Wrocław stracił kolejnego łabędzia. Odszedł dokarmiany przez ludzi chlebem łabędź, który od trzech tygodni bytował w parku Tołpy.
Przetransportowaliśmy go do naszego ośrodka i zrobiliśmy niezbędne badania, jego stan był jednak tragiczny. Silne zatrucie chlebem, niewydolność nerek, zniszczona wątroba i niedożywienie. Organizm w ogóle nie wchłaniał pokarmu. – mówi Katarzyna Szakowska z Ekostraży.
Niestety, mimo wielkiego trudu jaki włożyli wolontariusze Ekostraży, łabędzia nie udało się uratować. Ze Stawu Pilczyckiego przywieziono kolejne dwa łabędzie. Trwa walka o ich życie.
Regularnie otrzymujemy zgłoszenia w sprawie ptaków, które uległy zatruciu chlebem. Tylko w ciagu ostatnich 2 dni, trafily do nas 3 łabędzie. Zwierzęta są chore, osłabione, z tzw. angielskim skrzydłem. Ich stan bezpośrednio wynika z nierozważego postępowania ludzi, którzy mimo tabliczek informacyjnych, karmią ptaki chlebem. – mówią przedstawiciele Ekostraży.

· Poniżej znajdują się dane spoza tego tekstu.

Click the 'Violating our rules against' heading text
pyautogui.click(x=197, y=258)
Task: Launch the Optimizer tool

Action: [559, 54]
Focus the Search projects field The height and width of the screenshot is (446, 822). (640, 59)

Przykre bardzo,ale ja tak z innej beczki, kiedy autor artykułu zdejmie w końcu szmatę z twarzy? Bo trochę nudny ten obrazek.
xD
XDDDDDDD
Bzdury !!! Poproszę o wyniki sekcji i badania wirusologicznego i toksykologii. Nie siejcie bzdur !

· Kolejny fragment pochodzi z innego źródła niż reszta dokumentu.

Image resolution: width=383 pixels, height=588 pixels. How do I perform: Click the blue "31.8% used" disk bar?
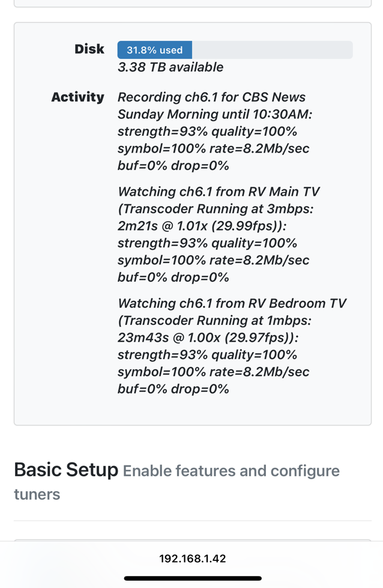point(154,50)
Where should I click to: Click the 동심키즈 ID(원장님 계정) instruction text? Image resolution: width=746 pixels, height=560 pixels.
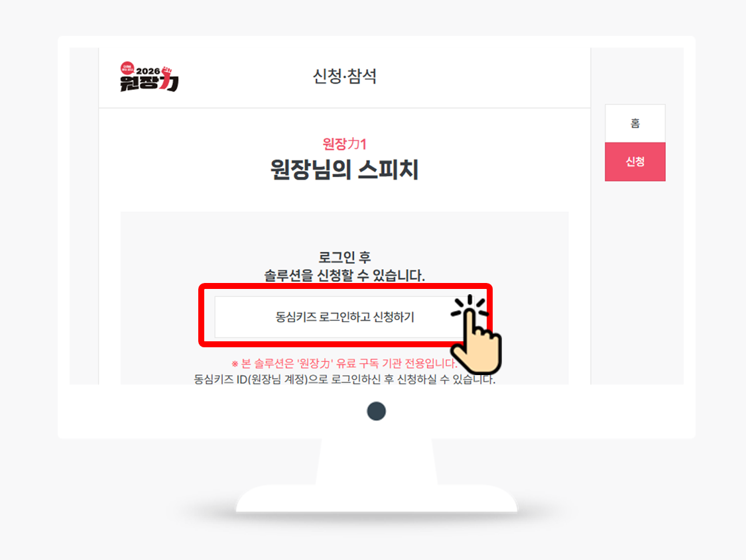coord(344,379)
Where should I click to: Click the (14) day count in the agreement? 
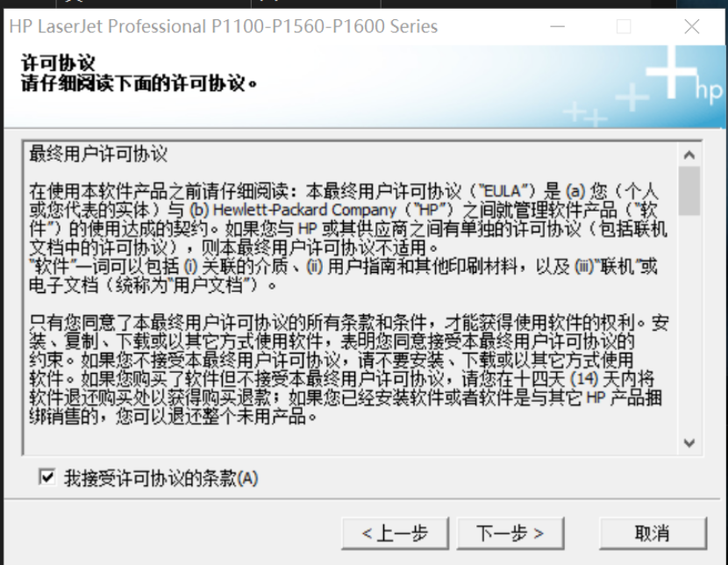click(584, 379)
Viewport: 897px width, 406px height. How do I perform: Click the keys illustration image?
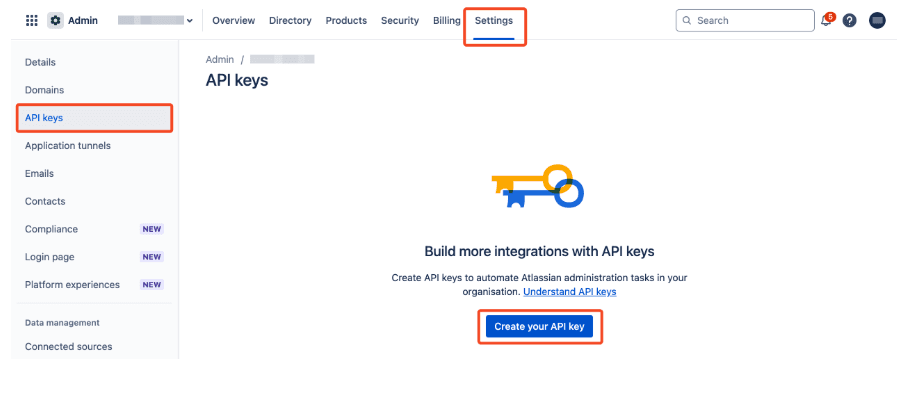point(538,186)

Ok może chleb dla łabędzi i kaczek nie jest zdrowy, ale czy może „zabic”????..
W Lenie postawiono kaczkomaty – za 1zl można uwolnić niezła porcje ziarna. Można o tym pomyśleć tez w takim Wrocławiu
*w Łebie
Może, pod warunkiem że mimo różnych objawów zatrucia nadal uporczywie będzie jadł ten chleb
Nie „angielskie” skrzydło tylko anielskie skrzydło. Ten ptak nie miał tej deformacji.